_Your goal_:
Across the data below, how many lines hold "computer"? Answer with that number and nothing else.

_Data listing_:
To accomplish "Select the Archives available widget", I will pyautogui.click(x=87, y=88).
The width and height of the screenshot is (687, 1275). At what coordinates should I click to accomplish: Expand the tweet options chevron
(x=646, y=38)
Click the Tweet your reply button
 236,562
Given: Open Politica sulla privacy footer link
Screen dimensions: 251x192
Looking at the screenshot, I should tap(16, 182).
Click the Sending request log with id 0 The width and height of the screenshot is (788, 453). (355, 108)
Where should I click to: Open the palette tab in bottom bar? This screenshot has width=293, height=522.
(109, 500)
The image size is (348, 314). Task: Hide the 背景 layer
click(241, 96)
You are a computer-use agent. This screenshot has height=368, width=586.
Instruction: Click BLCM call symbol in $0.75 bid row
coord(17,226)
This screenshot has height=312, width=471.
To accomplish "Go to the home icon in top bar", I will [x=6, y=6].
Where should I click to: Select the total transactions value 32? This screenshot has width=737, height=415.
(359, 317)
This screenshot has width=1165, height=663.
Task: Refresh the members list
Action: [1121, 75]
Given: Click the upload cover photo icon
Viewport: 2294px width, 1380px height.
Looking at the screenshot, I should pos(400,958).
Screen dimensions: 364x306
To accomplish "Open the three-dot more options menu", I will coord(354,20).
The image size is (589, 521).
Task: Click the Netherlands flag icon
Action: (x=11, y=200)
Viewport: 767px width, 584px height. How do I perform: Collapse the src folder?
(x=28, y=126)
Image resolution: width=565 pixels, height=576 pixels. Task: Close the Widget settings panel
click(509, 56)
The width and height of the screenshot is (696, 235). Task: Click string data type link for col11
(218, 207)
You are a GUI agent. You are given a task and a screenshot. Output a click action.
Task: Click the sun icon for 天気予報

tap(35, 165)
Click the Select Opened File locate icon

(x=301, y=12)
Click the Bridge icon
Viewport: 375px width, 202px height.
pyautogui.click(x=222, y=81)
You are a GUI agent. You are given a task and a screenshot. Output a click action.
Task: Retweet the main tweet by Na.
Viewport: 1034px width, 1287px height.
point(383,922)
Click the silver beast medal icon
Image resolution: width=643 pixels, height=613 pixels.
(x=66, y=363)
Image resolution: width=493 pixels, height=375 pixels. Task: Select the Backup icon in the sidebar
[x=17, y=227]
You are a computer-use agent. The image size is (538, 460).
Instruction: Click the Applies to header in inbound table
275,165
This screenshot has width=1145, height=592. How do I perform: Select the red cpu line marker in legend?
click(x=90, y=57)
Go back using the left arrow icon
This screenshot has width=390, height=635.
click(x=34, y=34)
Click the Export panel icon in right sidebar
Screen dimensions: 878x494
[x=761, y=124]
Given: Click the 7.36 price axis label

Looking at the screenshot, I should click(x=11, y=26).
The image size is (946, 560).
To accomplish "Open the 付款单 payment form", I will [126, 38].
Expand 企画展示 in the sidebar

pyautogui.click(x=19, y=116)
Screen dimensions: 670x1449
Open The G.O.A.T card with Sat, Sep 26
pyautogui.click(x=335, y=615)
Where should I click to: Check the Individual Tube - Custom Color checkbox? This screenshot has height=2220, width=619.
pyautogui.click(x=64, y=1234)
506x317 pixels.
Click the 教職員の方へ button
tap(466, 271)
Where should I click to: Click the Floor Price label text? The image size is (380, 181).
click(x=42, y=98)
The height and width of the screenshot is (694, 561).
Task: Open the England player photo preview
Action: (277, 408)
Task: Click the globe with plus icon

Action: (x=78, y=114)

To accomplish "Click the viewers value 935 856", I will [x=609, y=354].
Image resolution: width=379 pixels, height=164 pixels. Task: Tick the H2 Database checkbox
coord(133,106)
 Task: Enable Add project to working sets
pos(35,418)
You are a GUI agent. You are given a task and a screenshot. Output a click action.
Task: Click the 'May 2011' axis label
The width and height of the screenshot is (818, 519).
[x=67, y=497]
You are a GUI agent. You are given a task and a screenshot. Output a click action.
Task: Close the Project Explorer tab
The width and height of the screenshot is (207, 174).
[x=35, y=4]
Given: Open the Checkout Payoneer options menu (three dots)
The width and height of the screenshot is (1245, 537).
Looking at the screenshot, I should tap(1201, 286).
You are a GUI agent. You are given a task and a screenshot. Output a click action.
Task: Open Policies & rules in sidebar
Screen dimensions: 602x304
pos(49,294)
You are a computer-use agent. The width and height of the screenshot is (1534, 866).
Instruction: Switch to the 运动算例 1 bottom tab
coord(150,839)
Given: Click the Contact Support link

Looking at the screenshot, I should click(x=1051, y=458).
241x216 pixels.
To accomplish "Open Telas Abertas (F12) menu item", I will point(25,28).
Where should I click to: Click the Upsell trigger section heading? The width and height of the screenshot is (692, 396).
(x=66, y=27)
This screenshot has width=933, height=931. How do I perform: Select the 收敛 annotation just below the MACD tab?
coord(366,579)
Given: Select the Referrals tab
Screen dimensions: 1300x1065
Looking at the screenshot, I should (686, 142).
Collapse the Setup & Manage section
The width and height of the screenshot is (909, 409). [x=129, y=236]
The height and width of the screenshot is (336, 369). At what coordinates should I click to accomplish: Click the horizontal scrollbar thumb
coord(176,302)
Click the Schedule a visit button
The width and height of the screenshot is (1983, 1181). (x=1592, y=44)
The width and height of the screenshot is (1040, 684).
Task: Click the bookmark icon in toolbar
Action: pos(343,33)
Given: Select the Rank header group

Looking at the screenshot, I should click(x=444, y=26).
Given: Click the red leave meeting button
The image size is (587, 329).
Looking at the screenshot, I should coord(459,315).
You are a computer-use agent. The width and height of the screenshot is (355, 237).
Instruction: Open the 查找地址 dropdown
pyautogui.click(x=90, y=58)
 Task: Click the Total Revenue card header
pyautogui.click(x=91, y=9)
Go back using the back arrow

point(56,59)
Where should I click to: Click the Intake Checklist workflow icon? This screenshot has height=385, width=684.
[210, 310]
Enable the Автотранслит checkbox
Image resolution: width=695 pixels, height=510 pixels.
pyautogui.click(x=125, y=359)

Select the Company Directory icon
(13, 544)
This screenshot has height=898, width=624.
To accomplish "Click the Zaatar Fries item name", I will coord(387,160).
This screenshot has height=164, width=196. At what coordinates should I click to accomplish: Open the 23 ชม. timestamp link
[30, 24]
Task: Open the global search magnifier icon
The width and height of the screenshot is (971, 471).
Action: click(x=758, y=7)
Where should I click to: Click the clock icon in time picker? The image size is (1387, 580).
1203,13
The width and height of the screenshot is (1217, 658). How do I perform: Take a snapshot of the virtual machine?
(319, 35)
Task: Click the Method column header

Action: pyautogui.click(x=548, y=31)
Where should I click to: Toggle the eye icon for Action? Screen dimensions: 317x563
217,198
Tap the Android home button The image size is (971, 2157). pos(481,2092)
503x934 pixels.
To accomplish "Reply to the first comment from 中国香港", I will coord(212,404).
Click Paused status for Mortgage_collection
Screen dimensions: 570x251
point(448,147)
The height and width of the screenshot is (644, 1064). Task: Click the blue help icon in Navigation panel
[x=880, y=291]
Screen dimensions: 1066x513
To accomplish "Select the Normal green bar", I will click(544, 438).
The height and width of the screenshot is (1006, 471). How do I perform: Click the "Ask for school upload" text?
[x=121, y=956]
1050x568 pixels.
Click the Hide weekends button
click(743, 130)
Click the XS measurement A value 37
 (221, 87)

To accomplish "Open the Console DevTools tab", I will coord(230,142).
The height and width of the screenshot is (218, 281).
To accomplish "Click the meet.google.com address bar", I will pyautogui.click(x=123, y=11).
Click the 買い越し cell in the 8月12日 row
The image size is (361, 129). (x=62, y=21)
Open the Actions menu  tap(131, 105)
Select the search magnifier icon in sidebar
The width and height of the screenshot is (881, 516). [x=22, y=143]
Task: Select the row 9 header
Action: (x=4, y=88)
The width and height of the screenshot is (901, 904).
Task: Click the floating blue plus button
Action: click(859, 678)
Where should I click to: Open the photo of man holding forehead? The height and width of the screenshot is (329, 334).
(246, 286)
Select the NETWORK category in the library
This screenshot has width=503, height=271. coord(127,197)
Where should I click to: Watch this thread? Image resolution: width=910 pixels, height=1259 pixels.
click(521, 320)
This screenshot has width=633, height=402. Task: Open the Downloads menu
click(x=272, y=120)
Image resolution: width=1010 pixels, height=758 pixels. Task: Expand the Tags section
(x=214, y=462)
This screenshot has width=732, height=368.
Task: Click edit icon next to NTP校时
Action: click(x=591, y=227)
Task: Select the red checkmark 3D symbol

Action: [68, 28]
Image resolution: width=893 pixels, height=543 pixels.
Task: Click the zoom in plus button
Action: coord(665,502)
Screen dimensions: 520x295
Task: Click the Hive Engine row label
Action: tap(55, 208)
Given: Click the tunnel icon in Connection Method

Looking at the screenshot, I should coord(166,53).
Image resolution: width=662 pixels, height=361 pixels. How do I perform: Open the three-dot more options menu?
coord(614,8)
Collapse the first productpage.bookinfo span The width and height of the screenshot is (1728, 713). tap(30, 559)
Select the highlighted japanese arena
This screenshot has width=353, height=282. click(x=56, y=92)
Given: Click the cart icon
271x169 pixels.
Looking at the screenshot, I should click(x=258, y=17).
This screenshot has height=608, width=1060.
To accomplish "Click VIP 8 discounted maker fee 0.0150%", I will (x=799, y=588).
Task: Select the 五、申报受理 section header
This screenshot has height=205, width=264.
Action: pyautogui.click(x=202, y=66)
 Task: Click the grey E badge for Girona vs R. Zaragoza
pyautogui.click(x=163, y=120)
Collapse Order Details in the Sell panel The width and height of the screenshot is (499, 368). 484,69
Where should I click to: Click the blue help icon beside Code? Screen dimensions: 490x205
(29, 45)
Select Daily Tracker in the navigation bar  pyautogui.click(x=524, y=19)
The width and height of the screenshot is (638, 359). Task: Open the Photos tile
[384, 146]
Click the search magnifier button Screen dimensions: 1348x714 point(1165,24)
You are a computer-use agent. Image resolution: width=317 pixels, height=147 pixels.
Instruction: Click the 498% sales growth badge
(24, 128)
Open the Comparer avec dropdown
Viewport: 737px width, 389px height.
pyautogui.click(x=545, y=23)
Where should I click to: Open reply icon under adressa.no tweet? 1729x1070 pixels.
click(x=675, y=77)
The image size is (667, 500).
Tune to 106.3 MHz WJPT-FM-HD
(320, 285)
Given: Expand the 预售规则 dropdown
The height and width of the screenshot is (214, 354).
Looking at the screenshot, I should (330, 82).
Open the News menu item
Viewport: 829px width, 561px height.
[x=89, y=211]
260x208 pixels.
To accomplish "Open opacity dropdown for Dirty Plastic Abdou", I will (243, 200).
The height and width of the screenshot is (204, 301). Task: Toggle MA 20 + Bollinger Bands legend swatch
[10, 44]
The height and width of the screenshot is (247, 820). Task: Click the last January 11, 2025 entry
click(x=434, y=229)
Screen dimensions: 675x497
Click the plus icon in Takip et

_Reply_:
5